INSTRUCTIONS:
(a) In the ORFan article record, how many complete genomes did the study draw on?
(b) Decide whether each statement agrees with the ORFan article record. Answer yes or no, and quote the words that settle it. (i) ORFans are longer in sequence than non-ORFans. (ii) The synonymous diversity of ORFans is about the same as that of non-ORFans. (iii) An ORFan is most often found in only one genome.

READING TEXT:
BEGIN

Title | Population diversity of ORFan genes in Escherichia coli. |
Publication Type | Journal Article |
Year of Publication | 2012 |
Authors | Yu, G, Stoltzfus, A |
Journal | Genome Biol Evol |
Volume | 4 |
Issue | 11 |
Pagination | 1176-87 |
Date Published | 2012 |
ISSN | 1759-6653 |
Keywords | Escherichia coli, Evolution, Molecular, Genes, Bacterial, Genetic Speciation, Genetic Variation, Genome, Bacterial, Open Reading Frames, Phylogeny, Pseudogenes, Shigella |
Abstract | The origin and evolution of "ORFans" (suspected genes without known relatives) remain unclear. Here, we take advantage of a unique opportunity to examine the population diversity of thousands of ORFans, based on a collection of 35 complete genomes of isolates of Escherichia coli and Shigella (which is included phylogenetically within E. coli). As expected from previous studies, ORFans are shorter and AT-richer in sequence than non-ORFans. We find that ORFans often are very narrowly distributed: the most common pattern is for an ORFan to be found in only one genome. We compared within-species population diversity of ORFan genes with those of two control groups of non-ORFan genes. Patterns of population variation suggest that most ORFans are not artifacts, but encode real genes whose protein-coding capacity is conserved, reflecting selection against nonsynonymous mutations. Nevertheless, nonsynonymous nucleotide diversity is higher than for non-ORFans, whereas synonymous diversity is roughly the same. In particular, there is a several-fold excess of ORFans in the highest decile of diversity relative to controls, which might be due to weaker purifying selection, positive selection, or a subclass of ORFans that are decaying. |
DOI | 10.1093/gbe/evs081 |
Alternate Journal | Genome Biol Evol |
PubMed ID | 23034216 |
PubMed Central ID | PMC3514957 |
Grant List | GM081511 / GM / NIGMS NIH HHS / United States |

END

COLLECTED MATERIAL:
BEGIN

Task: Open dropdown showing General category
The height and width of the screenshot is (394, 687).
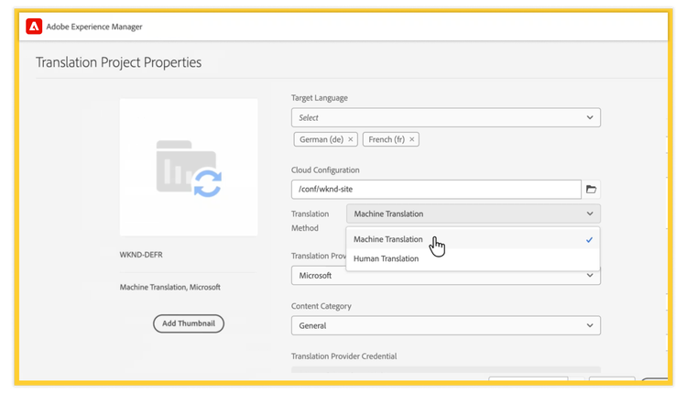Action: point(440,325)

END

SET OF ANSWERS:
(a) 35 complete genomes of Escherichia coli and Shigella isolates.

(b)
(i) No: "ORFans are shorter and AT-richer in sequence than non-ORFans."
(ii) Yes: "whereas synonymous diversity is roughly the same."
(iii) Yes: "the most common pattern is for an ORFan to be found in only one genome."